Литмир - Электронная Библиотека

Тогда в нашу комнату вошли Джед и Вайлит, и Сэм отцепился от меня. Джед выглядел плохо, с темными кругами под глазами, как будто он совсем не спал, его неуклюжие руки дрожали, и, поэтому Вайлит, естественно, беспокоилась о нем. Сэм вежливо поинтересовался насчет клопов по ихнюю сторону стены, но Джед, не слушая, перебил его:

— Я молился всю ночь, но слово господне не прозвучало.

— Послушай, Джед… — сказала Вайлит, нежно поглаживая его руку, в то время, как он просто стоял там, двестифунтовый меланхолик, огромный безвредный бык, в каком-то замешательстве, без всякого задора.

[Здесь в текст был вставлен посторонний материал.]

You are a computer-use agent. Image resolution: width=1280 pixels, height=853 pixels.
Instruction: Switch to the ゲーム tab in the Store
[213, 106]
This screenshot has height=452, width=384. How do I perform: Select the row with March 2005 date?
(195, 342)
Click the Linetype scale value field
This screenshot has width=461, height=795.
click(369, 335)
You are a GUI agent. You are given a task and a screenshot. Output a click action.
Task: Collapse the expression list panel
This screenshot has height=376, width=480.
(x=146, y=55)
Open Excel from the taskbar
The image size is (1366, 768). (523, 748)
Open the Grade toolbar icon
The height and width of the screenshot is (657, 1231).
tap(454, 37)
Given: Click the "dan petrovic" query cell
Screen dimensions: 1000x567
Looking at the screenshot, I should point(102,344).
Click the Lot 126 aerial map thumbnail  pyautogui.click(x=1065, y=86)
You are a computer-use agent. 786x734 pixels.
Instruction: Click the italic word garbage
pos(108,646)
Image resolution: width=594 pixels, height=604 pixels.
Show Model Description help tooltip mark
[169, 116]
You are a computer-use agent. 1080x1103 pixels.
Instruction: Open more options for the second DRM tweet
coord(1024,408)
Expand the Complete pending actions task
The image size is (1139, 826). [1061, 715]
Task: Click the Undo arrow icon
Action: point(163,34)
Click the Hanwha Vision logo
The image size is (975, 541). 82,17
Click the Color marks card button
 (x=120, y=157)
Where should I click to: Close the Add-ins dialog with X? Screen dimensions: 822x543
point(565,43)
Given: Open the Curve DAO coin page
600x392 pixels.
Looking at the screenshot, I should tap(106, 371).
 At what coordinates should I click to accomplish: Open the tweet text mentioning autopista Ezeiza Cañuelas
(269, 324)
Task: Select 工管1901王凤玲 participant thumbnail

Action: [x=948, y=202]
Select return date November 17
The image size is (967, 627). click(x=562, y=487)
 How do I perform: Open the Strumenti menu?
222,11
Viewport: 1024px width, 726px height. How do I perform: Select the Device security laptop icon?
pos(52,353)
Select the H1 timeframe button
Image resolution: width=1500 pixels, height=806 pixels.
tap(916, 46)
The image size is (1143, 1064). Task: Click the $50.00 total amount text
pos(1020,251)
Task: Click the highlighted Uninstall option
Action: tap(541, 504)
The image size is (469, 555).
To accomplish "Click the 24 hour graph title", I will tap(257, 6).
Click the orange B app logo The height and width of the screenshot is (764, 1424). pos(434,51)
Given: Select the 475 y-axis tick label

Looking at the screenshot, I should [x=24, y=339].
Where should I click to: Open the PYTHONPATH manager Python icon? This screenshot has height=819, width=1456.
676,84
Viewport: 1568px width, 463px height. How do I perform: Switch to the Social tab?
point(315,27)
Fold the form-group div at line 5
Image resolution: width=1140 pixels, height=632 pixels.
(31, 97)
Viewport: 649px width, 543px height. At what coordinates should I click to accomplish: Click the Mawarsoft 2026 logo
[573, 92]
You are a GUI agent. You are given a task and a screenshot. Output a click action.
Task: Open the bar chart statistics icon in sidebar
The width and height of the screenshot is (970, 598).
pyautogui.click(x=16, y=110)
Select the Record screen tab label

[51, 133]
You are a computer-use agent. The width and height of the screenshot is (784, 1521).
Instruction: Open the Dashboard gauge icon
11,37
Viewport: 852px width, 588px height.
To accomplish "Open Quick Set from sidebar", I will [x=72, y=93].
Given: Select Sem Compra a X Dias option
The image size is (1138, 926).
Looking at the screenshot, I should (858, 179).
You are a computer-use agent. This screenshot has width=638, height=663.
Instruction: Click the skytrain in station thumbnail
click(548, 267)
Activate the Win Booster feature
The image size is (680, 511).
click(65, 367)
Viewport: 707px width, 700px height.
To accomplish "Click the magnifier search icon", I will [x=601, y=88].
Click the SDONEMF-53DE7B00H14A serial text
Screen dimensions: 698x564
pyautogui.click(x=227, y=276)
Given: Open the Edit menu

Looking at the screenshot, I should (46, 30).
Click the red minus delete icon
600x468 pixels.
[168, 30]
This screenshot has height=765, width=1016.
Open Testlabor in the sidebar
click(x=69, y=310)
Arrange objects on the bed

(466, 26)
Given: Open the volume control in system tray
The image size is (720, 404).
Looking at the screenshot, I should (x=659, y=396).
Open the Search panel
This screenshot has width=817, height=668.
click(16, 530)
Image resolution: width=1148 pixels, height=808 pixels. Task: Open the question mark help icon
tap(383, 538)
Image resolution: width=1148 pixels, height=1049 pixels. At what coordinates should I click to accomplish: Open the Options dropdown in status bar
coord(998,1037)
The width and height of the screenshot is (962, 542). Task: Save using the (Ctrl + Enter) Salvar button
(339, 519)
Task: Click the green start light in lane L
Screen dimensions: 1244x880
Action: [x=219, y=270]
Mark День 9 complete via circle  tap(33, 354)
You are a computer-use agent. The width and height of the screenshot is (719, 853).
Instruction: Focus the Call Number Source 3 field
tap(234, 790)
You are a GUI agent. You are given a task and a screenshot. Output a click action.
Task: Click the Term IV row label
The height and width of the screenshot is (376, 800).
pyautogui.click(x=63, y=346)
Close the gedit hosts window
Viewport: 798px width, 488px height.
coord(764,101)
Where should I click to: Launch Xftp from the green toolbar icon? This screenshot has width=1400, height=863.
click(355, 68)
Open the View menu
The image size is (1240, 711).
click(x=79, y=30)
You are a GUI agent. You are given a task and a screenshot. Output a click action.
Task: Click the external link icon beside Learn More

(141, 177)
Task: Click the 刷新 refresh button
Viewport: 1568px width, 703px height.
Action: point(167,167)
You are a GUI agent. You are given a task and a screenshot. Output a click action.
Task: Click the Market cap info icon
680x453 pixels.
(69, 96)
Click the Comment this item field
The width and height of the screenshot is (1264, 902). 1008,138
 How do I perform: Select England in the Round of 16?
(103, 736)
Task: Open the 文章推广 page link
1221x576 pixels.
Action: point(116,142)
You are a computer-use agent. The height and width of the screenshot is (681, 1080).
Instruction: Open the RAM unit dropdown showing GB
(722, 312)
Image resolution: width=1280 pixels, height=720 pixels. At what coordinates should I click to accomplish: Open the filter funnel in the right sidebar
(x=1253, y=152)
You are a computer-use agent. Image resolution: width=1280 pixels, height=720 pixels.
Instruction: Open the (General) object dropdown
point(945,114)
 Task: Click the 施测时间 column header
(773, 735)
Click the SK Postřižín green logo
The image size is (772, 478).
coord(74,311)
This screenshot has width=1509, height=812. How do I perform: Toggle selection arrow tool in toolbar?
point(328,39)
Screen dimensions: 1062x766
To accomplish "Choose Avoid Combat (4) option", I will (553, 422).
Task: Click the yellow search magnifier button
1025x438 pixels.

— Я должен оставить вашу компанию, — сказал Джед, — такой безнадежный грешник, как я. — Он тяжело и устало сел на мою койку; я помню, как он посмотрел вниз; казалось, он смутно поразился, обнаружив, что его рука лежала на моем мешке, на выпуклости золотого горна, и отдернул руку, словно не имел права касаться предмета, принадлежащего святому отшельнику. — И господь сказал: «Я изрыгну тебя» — вот что он сказал, это написано где-то в книге. И это не все…

— Послушай, Джед, милый…

— Нет, замолчи, женщина. Я должен воззвать к вашему разуму; вот что сказал апостол Симон: «Господь сказал, но я отвернулся». Помните? Вот что он сказал, после того, как отрекся от Авраама, а пророк умирал, висел на колесе на рыночной площади в Нубере. «И повели Симона на рыночную площадь…» — все по порядку, помните?.. — «на рыночную площадь и Симон сказал: Я не знаю этого человека. И его спросили снова, но он ответил: Я не знаю этого человека». И тогда, вы помните, позже, когда Симона повесили на дыбу в тюрьме Нубера, он сказал еще раз те слова, которые я упомянул: «Господь сказал, но я отвернулся»[69]. Я в таком же положении, друзья. Господь сказал, но я отвернулся. Молния отыщет вас тоже, если я буду с вами, когда она ударит. Я не хочу покидать вас, так как вы так добры ко мне и мы всегда были настоящими друзьями, но вот что я должен сделать, и…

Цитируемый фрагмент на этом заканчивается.